As social media sites have gained popularity, many SEOs have lamented the fact that Del.icio.us uses the robots meta tags nofollow, noindex, and noarchive as a way to avoid spam. If links don't pass popularity, then they won't be abused, so the theory goes. (Don't confuse this nofollow with link attribute nofollow.)
This has left many people wondering why a query for [site:del.icio.us] shows about a million and a half pages indexed, and why the site ranks for queries like [seo] and [popular]. Some people believe it's due to incoming linkage and Google's tendency to show URLs in results even though Google has been told not to index them.
For better or worse, the truth is much simpler. Google was never told to not index Del.icio.us pages. YOU were told that GOOGLE was told not to index pages. But Google?

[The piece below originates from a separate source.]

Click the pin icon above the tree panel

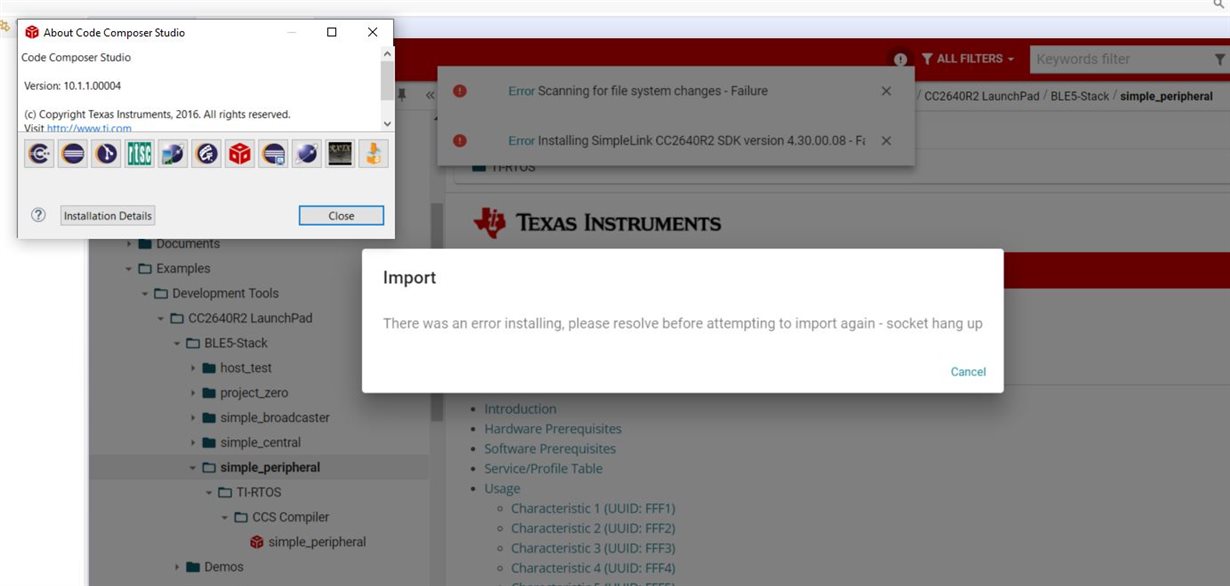pyautogui.click(x=401, y=95)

They never got the message, because Del.icio.us has been using user-agent delivery (yes, cloaking) to tell you one thing, and engines another.
Following is the famous meta tag from the Del.icio.us "SEO" tag page - the meta tag that makes everyone think the page won't be crawled:

But if you set your user-agent to Googlebot, here's what you see:

Where did those highlights go? Only her hairdresser knows for sure.
The robots.txt file for the site is no different. Here's the file for standard user-agents:

I left some extra whitespace in the screen shot to show that nothing follows the code lines.
User-agents Googlebot and Slurp each get additional lines in their versions of robots.txt. Following is what Google sees:

What annoys me about this process is not that Del.icio.us is trying to put one over on Google or Yahoo. (The latter would be especially odd, given that Yahoo owns Del.icio.us), but that Del.icio.us is trying to put one over on YOU. Certainly Google and Yahoo know what's going on. Millions of pages don't magically appear when valid noindex tags are in place. Del.icio.us wants to be a popular destination, wants its search engine rankings, but it doesn't want all the riff-raff that popularity brings. Old-school cloaking that a 10-year-old could detect isn't a way to achieve that.